Через какое-то время Ценци очень тихо сказала:
– Я больше не могу… у меня рука уже устала…
Пожилой мужчина ответил:
– Это не беда… возьми-ка теперь в рот…
Ценци спросила:
– А сколько вы мне тогда дадите?
Пожилой мужчина задумался:
– Сколько я дам тебе? Ну, скажем… я дам тебе десять гульденов… но только возьми в рот…
Рудольф, заслышав такое, стукнул себя кулаком по ладони:
– Боже правый, вот так дела! – пробормотал он, а я насмерть перепугалась таких огромных денег.
Прошло много времени, пока Ценци, наконец, не сказала:
– Вот, он уже стоит… теперь идите сюда.
Мы услышали, как они упали на постель. Однако буквально через минуту Ценци расхохоталась:
– Да он же опять не стоит…
Пожилой мужчина что-то пробормотал, они долго ворочались в постели, затем Ценци прорвало:
– Ах… ах… да… так… это здорово… здорово… да… дальше… быстрее…
Рудольф, обернувшись ко мне, заметил:
– Сейчас он лижет её.
Потом Ценци крикнула:
– Идите сюда, он стоит снова…
Они вновь принялись ворочаться. И Ценци засмеялась:
– Ну вот, он опять размяк.
Пожилой мужчина сердито сказал:
– Это неправда… ты только вставь его внутрь…
Кровать заскрипела, а Ценци сказала:
– Да вы же не вставили вовсе…
Пожилой мужчина вспылил:
– Не торопи меня! Я ещё войду…
Кровать продолжала скрипеть и скрипеть. Ценци глубоко выдохнула и крикнула:
– Так… наконец-то… вот сейчас… да… хорошо ведь трахаться… хорошо… а?.. Уже кончено…
До нашего слуха донеслось, как они снова расхаживали по кухне и перешёптывались. Потом входная дверь скрипнула, Ценци крикнула: «Целую ручку» и сразу после этого вбежала в комнату. Она была в рубашке и с зажатой в ладони монетой в десять гульденов. С восторгом она вручила её Рудольфу.

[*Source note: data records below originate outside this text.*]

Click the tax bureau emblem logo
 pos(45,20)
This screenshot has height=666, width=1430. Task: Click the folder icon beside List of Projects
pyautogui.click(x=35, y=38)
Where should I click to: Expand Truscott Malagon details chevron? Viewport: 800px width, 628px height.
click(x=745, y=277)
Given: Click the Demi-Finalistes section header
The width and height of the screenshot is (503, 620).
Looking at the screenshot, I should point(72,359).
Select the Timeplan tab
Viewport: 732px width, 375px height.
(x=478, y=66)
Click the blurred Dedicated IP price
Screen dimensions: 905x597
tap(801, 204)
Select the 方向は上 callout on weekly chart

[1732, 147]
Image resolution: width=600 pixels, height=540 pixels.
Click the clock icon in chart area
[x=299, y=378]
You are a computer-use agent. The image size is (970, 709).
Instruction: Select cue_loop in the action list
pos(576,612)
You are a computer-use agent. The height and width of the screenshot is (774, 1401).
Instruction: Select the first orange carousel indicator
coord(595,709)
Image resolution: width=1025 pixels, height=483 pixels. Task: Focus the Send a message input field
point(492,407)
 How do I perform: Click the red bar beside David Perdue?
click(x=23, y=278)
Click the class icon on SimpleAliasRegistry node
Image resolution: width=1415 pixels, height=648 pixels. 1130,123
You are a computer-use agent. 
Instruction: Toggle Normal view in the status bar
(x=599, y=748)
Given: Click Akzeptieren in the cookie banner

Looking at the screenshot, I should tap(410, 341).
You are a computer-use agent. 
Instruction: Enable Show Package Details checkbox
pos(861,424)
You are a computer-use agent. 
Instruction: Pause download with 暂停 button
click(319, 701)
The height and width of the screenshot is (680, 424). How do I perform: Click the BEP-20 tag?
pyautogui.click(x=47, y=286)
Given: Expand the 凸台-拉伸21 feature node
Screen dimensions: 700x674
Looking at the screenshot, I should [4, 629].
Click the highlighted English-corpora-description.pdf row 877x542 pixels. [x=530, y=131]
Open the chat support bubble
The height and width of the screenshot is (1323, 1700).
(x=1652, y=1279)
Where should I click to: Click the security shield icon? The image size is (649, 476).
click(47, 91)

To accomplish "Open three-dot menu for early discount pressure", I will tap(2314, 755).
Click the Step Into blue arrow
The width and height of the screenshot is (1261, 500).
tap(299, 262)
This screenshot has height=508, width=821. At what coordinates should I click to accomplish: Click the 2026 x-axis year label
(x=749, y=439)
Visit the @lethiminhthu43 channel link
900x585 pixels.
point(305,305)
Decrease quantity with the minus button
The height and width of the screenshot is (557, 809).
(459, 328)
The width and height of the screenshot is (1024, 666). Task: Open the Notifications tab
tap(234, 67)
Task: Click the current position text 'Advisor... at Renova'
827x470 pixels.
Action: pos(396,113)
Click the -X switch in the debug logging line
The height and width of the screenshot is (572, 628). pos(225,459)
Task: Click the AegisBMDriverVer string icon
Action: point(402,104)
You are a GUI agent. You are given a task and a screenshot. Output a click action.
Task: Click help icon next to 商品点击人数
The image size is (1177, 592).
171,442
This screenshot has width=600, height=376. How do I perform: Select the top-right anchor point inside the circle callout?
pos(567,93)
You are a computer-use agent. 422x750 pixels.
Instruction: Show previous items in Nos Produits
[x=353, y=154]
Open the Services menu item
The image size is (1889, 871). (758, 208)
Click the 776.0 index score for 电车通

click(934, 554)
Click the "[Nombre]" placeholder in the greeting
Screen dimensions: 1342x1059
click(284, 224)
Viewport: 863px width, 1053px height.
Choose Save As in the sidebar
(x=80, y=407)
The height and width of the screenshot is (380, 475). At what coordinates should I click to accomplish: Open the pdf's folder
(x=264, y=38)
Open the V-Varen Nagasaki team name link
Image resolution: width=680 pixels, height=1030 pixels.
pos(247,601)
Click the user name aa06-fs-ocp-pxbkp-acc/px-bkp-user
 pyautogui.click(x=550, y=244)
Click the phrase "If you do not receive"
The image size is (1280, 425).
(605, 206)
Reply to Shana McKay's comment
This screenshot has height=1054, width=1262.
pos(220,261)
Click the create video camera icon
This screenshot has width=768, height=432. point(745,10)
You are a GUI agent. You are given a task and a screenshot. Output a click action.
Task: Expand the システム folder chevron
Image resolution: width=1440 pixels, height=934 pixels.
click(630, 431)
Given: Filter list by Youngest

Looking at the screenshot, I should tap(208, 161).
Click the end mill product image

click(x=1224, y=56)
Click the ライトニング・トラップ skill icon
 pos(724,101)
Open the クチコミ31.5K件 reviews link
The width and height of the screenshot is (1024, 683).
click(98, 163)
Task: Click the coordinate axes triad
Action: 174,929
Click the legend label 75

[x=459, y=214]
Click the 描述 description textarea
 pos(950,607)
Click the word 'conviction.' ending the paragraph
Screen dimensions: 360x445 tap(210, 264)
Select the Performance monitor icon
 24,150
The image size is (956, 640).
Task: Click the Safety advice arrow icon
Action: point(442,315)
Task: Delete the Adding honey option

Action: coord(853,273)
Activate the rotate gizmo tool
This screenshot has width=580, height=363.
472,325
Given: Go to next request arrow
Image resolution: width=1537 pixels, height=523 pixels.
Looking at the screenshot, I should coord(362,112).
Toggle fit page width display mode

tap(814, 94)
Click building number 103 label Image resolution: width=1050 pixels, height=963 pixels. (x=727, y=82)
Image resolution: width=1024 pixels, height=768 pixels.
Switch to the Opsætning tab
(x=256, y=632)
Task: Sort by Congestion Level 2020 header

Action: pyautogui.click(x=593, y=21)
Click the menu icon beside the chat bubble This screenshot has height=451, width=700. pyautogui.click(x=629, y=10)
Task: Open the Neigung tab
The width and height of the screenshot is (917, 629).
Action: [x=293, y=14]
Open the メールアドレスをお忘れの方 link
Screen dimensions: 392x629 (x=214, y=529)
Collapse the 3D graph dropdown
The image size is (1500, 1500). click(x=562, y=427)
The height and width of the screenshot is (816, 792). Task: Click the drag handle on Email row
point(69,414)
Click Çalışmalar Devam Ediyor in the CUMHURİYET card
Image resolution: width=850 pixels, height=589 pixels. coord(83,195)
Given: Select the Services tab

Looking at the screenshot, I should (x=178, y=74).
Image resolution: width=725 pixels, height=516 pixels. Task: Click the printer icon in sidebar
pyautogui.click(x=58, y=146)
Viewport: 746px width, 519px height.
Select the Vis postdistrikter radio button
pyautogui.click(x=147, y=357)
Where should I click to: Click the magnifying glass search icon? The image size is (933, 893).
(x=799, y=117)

Вечером, естественно, опять состоялась основательная загрузка. Мы все упились в стельку, и я уже не помню, чем мы все потом занимались. На следующий день мой отец снова проспал на работу, и поскольку теперь его прогулы приняли хронический характер, то его в один прекрасный день просто вытурили с предприятия.